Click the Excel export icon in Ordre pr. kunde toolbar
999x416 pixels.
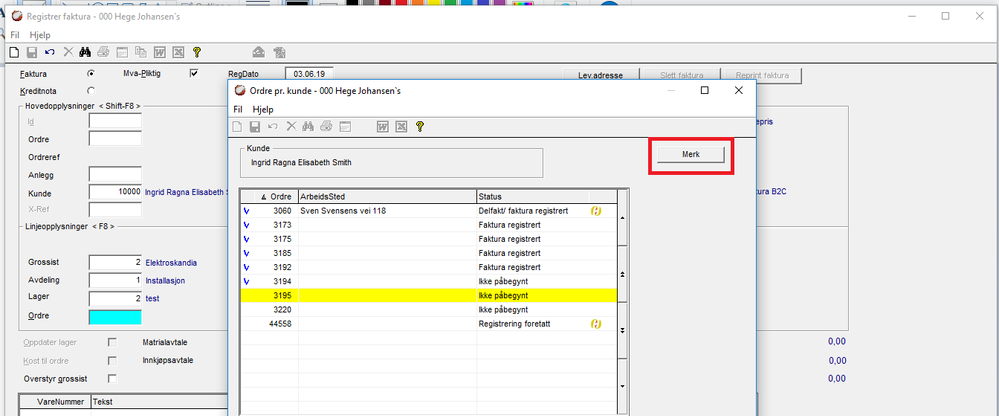point(401,126)
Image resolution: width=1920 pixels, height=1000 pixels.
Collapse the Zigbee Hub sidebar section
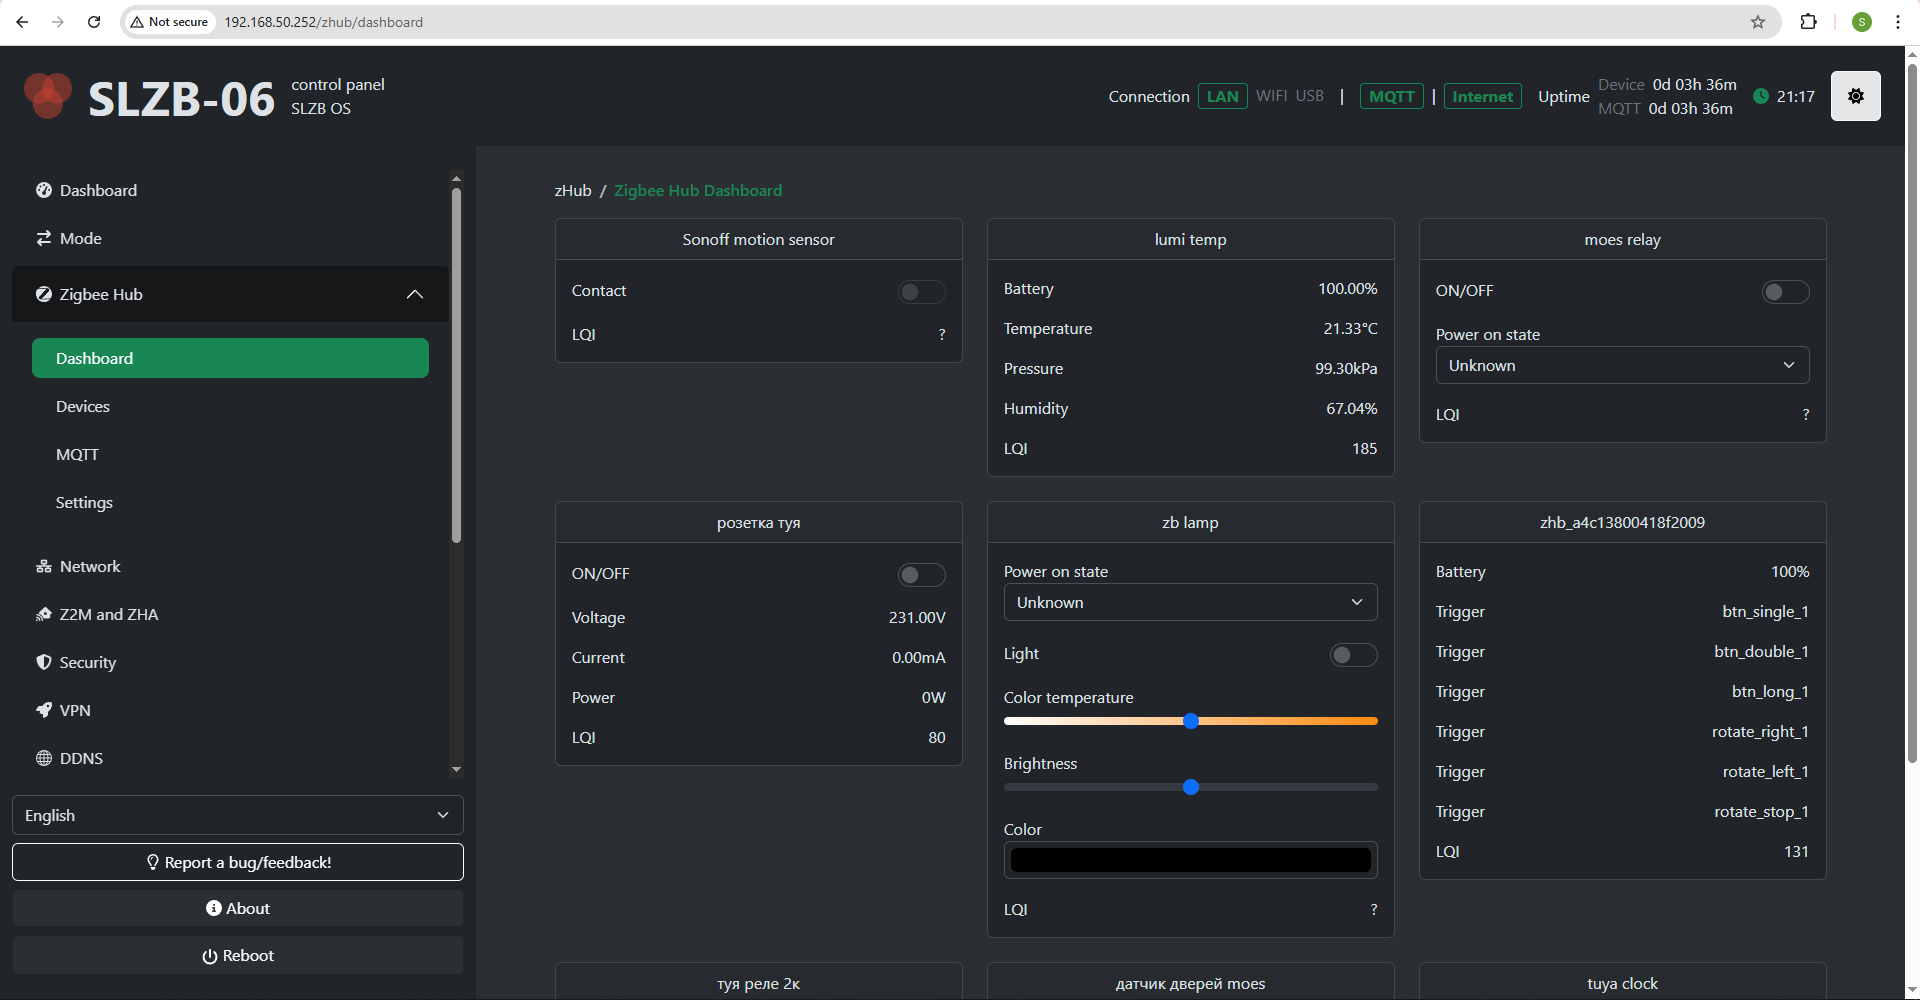414,294

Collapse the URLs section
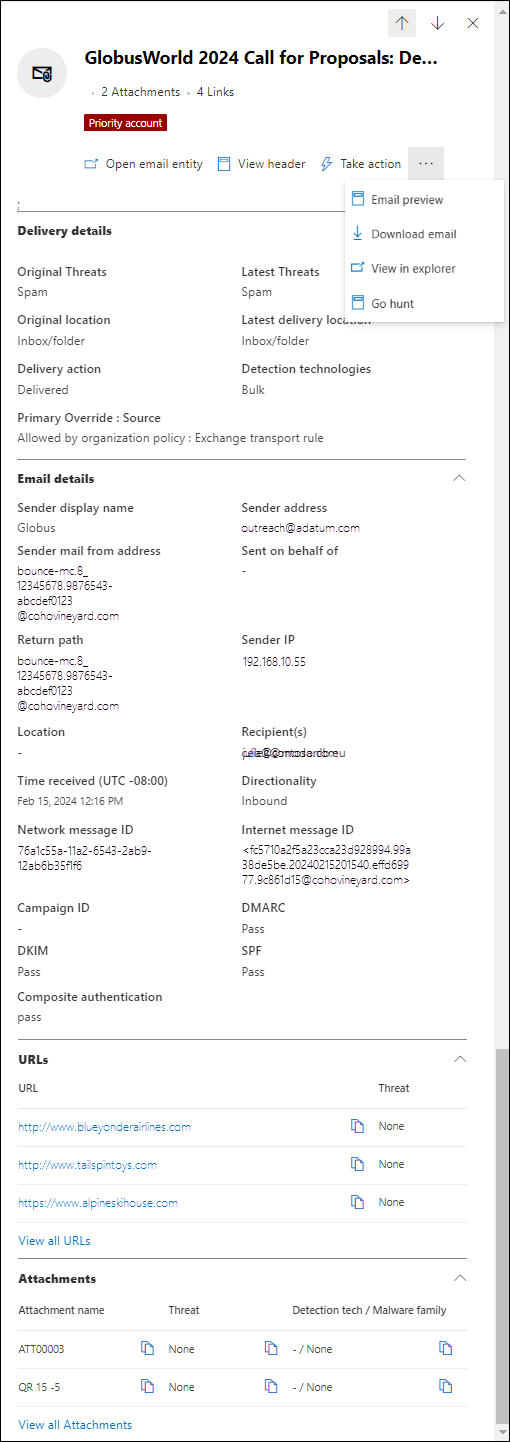(x=459, y=1059)
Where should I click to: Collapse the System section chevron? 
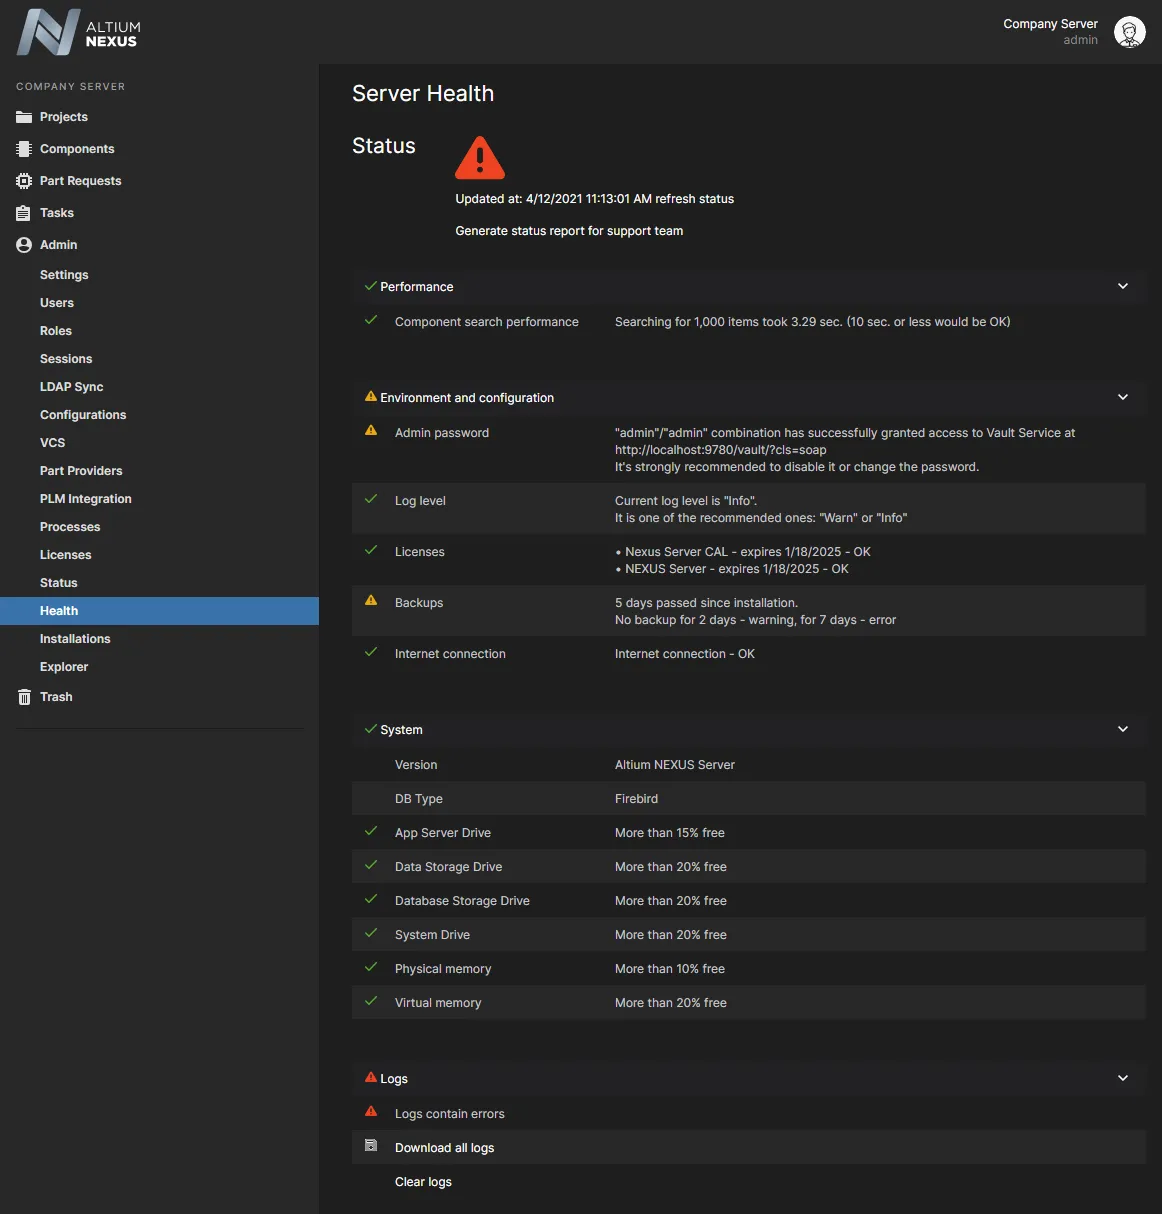pyautogui.click(x=1122, y=729)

··········

- **WHAT THE TASK REQUIRES**: The answer should contain all the material above, copied exactly, and no images.

- **TASK ANSWER**:
Click the Excel export icon in Ordre pr. kunde toolbar
999x416 pixels.
point(401,126)
Image resolution: width=1920 pixels, height=1000 pixels.
Collapse the Zigbee Hub sidebar section
414,294

Collapse the URLs section
(x=459, y=1059)
Where should I click to: Collapse the System section chevron? 
pyautogui.click(x=1122, y=729)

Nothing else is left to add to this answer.